"They were just Jews from New York City." As far back as I can remember, that was the story I heard about my father's mother's family. My grandmother Ann Aschermann was born in New York in the 1920s, her mother was born in New York, and that was that. But that was wrong.
My uncle Tony has an encyclopedic memory, a cerebral archive of every last detail of his and my father's upbringing in Manhattan in the 1950s and 60s. What brand of toothpaste did they use? How much did pickles cost in the deli on the corner of 18th street and 1st Avenue? He knows it all, but he never knew why he was named "Anthony," not the most common first name for a New York City Jew. My father Jeffrey and he were named after two long-dead aunts they'd never met, close relatives of my grandmother's named Annie and Josephine. That was all they knew.
About a year ago I got a call from my father. "Tony remembered the last name of the aunts we were named after. It just came to him." At that moment, at the age of 36, my sum total of understanding about my family history went like this:
I came from eastern European Jews on both sides
My mother's parents came to New York after World War II, where they had survived years in a concentration camp in the Romanian-Ukraininan region called Bukovina. Their parents had died in Europe during the war.
My father's parents met in New York City after my paternal grandfather emigrated from Vienna.
A missing piece of the story was about to get filled in: "Their name was Jacobowsky," my father said.
If I knew little of my family history at that point, I knew far less about genealogy. I had always thought of it as the obsessive discipline of compulsive nerds, primarily. Historians, academics. I didn't realize I was on the cusp of joining them. As a clueless amateur, I did what came naturally: I went to the New York Times website and searched for "Jacobowsky." No results. I gave up.
A few days later my father mentioned in passing that the Times was offering subscribers of their print addition the chance to "gift" a digital subscription to one or two other people, so I took my dad up on the offer. Full subscriber access meant I'd be able to search the entire Times archive back to the 1850s or so. I figured that if any Jacobowksy from New York had made the Times at any point since 1850 or so, I'd find him there. I was right.
John David Jacobowsky died at his residence on West 84th street in New York City on February 11, 1897. He was my great-great-great grandfather, and before he died wealthy and successful in New York after years spent selling horse harnesses (aka "buggy whips"), he was a forty-year veteran of life in the deep south, an expat from Prussia and southwest Mississippi.
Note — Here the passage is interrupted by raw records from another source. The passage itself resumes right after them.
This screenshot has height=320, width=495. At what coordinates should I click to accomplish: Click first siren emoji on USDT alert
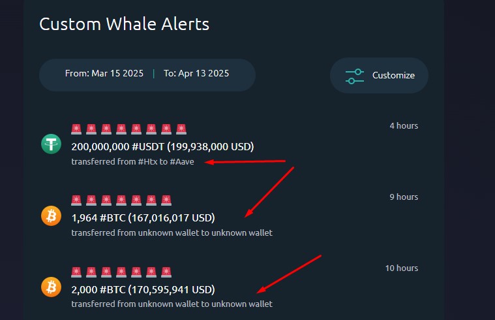click(76, 129)
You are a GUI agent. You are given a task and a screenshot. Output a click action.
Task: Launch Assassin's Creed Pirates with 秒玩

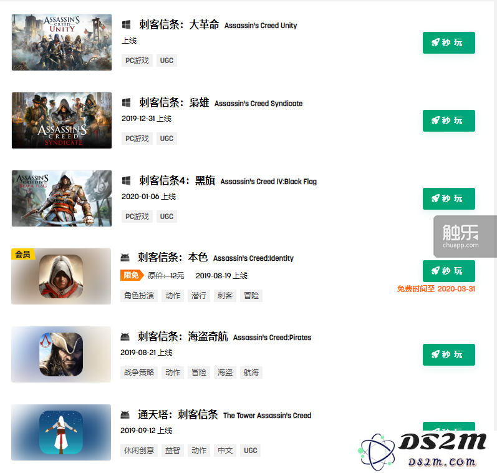pyautogui.click(x=449, y=354)
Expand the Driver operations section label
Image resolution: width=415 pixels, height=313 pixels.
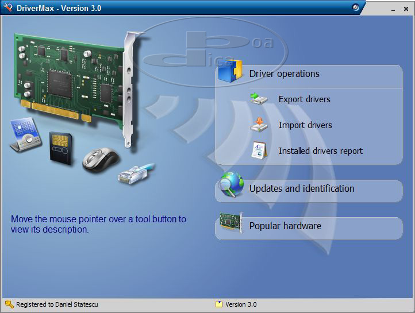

Soon I would discover another truth about the man I began to call "The Big Jacobowksy": he was a cotton plantation owner, a Jew who owned slaves.
Discovering my family's supremely unlikely link to the Big Jacobowksy and the Deep South was just the start of the revelations I've uncovered in my brief time as a genealogist. It turns out my family has direct ties to soldiers who served in the Civil War and the American Revolution. Maybe I just had beginner's luck, but I've found the process fascinating, illuminating, and addictive from the start.